He was a late, surprise addition to next week's conference, submitting a
one-line message that he wanted to give a talk.
Hawking is expected to address a controversy he started 30 years ago. In
what physicists consider a tremendous discovery, Hawking found that as
black holes swallow light and matter, they also boil off a steam of pure
energy until nothing is left. He contended that even information coded in
each captured particle or ray of light was unable to escape destruction in
the black hole -- a conclusion that would require the laws of quantum
physics to be rewritten.
In 1997, Hawking and colleague Kip Thorne were challenged to a bet by
physicist John Preskill, who argued that such information could never be
destroyed. They playfully wagered an encyclopedia -- ''from which
information can be recovered at will."
Hawking will present his new findings on Wednesday. Although there is
speculation that Hawking may concede the bet, most physicists are simply
curious about what he will say.
The physics community has been slowly moving away from Hawking's original
view. Many physicists now believe that black holes are like ''fuzzballs,"
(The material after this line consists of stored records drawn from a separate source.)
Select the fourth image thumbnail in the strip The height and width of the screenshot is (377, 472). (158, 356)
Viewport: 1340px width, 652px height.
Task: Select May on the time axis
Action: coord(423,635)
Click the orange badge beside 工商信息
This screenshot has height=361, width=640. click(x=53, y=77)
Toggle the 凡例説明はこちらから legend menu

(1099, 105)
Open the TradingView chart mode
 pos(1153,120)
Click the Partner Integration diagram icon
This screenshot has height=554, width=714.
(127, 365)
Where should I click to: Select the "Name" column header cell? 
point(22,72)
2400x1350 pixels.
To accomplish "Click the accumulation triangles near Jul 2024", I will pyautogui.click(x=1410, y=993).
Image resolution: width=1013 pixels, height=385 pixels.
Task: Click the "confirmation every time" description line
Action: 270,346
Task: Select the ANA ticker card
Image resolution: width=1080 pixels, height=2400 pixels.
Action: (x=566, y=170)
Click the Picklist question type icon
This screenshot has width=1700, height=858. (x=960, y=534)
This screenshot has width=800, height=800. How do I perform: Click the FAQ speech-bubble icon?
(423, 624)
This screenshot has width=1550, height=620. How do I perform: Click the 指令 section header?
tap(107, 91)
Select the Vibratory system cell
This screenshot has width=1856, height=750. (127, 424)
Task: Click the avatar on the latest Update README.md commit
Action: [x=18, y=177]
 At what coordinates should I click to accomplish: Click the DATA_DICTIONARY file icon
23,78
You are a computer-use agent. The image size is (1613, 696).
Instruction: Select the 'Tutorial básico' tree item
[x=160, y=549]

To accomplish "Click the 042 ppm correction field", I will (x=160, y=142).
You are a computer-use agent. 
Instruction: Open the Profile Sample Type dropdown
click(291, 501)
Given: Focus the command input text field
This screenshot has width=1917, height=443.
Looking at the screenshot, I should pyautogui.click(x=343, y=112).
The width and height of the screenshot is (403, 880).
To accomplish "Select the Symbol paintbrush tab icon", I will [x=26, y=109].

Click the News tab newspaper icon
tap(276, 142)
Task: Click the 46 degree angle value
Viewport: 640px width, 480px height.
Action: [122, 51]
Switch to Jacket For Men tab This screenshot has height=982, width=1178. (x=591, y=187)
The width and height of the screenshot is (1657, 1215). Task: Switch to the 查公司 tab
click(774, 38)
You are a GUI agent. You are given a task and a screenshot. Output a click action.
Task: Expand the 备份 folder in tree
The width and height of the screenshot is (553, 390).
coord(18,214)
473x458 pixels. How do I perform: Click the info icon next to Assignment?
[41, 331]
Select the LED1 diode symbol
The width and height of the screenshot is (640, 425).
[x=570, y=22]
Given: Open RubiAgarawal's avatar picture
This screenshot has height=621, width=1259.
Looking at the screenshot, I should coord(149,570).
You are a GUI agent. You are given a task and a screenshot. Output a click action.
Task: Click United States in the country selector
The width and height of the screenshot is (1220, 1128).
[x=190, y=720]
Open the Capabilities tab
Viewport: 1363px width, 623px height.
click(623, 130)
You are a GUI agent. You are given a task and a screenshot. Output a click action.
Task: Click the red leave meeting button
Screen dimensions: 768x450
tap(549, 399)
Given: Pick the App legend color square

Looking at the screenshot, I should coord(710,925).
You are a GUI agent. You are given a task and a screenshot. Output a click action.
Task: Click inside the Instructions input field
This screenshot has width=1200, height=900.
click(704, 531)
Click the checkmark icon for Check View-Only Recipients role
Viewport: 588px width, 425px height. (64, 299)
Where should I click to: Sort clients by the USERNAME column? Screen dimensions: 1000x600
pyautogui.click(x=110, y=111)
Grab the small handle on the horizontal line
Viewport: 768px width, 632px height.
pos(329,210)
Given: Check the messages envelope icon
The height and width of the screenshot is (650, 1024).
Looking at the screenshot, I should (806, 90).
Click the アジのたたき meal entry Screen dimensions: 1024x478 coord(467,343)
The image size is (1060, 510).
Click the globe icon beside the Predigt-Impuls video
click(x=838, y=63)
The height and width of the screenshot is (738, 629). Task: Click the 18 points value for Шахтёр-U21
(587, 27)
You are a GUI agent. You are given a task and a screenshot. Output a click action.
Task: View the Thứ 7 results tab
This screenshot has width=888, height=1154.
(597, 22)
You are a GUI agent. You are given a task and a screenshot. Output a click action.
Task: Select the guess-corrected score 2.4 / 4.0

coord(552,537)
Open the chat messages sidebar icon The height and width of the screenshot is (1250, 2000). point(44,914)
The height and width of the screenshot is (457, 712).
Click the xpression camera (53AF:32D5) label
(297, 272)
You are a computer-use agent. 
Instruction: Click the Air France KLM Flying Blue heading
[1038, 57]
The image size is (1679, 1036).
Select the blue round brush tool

rather than sharply defined boundaries beyond which matter and light are
crushed.
As for the bet, it isn't Hawking's first. He gambled on the existence of
''naked singularities" in the universe, in which ''the loser will reward
the winner with clothing to cover the winner's nakedness"; he lost on a
technicality. He also lost a bet about whether a black hole existed, and
awarded the physicist who won the bet with a subscription to Penthouse.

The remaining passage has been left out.